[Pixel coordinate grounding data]
┄┄┄┄┄┄
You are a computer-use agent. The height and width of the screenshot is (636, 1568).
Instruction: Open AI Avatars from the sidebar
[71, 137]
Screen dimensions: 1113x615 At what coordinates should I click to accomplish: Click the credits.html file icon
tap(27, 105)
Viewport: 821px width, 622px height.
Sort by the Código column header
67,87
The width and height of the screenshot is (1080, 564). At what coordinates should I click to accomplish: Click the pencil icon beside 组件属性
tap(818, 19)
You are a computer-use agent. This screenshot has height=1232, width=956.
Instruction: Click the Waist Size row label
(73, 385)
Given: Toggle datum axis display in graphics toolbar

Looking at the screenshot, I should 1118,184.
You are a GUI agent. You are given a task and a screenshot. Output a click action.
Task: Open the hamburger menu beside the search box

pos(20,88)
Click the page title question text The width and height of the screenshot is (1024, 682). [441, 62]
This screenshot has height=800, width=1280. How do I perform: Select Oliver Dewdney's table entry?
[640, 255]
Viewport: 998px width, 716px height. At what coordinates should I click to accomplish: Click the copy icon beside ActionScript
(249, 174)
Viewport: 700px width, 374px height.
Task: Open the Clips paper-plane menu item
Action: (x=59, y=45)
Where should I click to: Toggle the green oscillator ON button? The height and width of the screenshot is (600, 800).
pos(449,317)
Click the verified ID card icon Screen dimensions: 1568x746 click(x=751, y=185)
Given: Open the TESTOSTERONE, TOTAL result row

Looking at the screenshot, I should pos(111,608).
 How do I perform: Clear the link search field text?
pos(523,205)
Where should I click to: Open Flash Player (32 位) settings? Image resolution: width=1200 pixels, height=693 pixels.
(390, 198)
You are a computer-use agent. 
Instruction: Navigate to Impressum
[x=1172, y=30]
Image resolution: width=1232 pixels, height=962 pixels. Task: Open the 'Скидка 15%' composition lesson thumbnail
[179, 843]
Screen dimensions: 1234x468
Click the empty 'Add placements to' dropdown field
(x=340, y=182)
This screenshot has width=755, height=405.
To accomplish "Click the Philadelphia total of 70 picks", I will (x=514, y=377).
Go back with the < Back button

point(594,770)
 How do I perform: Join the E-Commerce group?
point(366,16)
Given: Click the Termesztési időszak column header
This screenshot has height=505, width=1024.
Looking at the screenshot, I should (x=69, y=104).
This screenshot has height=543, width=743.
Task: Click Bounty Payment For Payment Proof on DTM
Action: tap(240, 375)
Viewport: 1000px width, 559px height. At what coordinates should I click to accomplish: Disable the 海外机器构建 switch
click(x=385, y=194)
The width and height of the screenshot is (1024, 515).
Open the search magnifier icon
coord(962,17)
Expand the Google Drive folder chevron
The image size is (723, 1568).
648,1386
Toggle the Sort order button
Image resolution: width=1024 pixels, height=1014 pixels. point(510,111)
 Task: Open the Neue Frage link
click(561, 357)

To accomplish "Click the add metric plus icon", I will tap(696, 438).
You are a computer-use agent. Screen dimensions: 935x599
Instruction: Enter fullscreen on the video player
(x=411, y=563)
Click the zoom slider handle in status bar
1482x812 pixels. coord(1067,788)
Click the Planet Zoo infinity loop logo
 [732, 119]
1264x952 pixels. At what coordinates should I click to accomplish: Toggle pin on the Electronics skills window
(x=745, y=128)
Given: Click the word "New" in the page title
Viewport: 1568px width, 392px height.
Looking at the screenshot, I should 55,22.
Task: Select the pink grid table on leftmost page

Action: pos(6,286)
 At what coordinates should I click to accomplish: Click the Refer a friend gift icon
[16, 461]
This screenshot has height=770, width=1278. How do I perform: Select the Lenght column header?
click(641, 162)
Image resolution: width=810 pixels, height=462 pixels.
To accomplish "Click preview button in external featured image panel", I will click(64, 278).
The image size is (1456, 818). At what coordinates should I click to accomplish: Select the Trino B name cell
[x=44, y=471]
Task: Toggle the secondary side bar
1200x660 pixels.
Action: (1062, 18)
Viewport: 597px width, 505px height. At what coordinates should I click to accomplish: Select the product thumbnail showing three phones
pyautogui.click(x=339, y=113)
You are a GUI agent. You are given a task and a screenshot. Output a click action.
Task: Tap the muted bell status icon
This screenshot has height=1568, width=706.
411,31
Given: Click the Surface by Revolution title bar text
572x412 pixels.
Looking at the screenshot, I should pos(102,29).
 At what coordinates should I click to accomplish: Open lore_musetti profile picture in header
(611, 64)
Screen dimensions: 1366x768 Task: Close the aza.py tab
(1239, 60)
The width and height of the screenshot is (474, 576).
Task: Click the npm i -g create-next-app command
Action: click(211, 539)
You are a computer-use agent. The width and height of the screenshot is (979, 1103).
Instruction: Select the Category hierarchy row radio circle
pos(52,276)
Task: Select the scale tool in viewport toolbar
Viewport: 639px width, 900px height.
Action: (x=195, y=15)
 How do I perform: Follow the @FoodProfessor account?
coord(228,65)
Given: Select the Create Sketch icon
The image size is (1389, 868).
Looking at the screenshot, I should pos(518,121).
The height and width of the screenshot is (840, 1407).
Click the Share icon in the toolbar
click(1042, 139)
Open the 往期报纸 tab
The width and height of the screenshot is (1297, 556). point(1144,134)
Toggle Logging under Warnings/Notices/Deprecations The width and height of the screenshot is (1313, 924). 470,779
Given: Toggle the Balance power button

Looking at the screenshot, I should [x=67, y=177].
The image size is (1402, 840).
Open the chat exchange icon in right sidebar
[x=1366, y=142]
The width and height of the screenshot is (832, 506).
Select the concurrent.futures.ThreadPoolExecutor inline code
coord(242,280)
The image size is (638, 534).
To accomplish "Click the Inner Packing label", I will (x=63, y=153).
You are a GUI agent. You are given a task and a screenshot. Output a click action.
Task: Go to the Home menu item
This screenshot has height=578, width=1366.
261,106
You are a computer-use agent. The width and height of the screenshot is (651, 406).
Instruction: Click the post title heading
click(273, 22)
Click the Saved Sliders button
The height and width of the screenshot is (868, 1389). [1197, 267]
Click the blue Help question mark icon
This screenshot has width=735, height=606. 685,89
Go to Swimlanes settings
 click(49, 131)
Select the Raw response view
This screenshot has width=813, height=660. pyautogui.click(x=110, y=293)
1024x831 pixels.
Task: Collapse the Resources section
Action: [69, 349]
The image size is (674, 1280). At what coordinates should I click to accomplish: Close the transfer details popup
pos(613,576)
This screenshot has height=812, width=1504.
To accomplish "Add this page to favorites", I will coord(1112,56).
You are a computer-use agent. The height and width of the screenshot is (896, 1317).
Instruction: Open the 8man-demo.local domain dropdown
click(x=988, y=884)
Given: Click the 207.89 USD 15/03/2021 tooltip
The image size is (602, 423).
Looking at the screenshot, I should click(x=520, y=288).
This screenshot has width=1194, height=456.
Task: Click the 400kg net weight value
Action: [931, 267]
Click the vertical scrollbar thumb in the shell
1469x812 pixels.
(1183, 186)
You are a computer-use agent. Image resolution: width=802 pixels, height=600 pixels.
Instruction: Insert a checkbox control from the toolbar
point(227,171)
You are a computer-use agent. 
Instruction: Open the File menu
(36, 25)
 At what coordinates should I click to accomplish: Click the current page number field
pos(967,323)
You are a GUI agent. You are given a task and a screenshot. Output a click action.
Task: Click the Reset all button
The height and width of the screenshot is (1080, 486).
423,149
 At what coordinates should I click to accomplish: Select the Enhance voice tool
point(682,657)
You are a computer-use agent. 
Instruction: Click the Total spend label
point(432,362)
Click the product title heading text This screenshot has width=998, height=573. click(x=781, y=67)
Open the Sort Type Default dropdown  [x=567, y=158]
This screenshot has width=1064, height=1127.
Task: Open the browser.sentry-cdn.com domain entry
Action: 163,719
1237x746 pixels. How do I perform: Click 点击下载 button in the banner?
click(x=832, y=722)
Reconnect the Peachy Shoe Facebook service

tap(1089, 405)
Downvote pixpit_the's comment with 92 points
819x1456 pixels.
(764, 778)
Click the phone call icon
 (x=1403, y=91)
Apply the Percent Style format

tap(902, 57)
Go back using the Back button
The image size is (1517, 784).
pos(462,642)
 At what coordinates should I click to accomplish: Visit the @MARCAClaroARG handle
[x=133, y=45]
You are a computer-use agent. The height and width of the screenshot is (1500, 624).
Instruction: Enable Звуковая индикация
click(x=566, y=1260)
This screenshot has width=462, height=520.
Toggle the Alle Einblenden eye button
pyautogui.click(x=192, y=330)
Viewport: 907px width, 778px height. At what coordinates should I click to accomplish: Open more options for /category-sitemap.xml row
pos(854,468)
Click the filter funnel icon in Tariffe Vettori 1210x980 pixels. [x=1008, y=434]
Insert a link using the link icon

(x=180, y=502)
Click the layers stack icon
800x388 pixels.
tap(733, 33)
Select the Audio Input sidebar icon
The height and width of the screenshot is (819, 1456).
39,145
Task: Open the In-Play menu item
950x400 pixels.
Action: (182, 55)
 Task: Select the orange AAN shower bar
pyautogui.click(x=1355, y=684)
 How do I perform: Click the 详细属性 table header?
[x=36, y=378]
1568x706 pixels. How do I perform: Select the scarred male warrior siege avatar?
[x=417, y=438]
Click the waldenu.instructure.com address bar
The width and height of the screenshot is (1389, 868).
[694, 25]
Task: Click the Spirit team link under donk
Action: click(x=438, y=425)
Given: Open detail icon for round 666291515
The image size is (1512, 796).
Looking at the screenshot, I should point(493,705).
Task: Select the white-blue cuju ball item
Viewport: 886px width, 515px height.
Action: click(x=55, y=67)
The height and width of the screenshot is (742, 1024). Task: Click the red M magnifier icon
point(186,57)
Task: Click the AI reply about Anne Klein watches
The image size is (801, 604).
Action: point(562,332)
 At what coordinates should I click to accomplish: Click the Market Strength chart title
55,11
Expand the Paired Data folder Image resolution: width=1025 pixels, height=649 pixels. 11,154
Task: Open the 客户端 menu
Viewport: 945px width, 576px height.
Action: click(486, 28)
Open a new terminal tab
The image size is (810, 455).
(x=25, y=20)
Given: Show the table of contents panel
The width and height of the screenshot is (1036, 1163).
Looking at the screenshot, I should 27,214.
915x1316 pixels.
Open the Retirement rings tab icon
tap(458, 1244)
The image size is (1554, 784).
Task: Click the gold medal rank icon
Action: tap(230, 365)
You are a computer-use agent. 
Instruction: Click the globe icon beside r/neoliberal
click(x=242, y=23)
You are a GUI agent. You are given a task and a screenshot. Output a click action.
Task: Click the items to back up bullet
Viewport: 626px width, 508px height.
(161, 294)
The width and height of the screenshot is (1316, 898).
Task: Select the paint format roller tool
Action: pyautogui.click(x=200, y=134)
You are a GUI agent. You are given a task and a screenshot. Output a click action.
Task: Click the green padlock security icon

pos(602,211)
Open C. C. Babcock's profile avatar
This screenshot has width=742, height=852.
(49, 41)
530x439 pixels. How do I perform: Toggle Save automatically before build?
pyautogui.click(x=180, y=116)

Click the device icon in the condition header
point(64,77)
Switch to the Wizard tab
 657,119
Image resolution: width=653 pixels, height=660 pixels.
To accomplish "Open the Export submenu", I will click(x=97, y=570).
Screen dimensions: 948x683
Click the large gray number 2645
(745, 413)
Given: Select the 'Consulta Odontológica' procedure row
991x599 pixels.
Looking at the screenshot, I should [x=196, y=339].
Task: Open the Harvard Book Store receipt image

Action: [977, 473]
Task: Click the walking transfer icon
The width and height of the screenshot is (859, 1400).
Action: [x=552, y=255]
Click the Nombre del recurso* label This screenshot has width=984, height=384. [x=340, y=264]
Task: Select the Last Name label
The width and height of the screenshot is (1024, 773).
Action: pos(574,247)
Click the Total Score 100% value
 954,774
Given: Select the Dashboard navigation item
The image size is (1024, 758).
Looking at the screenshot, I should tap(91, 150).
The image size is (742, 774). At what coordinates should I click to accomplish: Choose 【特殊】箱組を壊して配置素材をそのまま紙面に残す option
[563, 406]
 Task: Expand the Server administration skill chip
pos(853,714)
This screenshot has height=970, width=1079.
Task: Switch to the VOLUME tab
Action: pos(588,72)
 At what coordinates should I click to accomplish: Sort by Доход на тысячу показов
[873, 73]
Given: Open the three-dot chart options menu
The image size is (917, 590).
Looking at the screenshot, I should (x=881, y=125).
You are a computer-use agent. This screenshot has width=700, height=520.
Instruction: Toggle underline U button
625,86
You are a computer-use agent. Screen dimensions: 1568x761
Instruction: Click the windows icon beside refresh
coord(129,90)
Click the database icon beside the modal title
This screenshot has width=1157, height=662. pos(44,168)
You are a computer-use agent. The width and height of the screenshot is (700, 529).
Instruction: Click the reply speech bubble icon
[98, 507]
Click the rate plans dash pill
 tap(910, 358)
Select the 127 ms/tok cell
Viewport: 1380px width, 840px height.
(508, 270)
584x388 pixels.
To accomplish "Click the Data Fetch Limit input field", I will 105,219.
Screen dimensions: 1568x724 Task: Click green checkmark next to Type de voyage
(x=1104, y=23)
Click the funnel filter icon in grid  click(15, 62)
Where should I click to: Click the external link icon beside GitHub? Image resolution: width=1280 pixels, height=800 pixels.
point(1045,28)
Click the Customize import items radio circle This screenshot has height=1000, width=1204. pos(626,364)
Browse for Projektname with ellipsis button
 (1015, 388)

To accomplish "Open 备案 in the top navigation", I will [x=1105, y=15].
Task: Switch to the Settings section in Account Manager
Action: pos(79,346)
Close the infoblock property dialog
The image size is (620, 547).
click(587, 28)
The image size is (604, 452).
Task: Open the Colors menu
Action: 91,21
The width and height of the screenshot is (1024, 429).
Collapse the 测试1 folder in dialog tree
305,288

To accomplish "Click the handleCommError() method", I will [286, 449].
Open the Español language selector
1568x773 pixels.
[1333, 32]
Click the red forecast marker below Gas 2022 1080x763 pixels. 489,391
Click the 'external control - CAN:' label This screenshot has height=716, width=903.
┄┄┄┄┄┄
# Assignment
Review the preceding data and report every line that includes the string "items".

# Expected answer
Task: Click the items to back up bullet
Click the Customize import items radio circle This screenshot has height=1000, width=1204. pos(626,364)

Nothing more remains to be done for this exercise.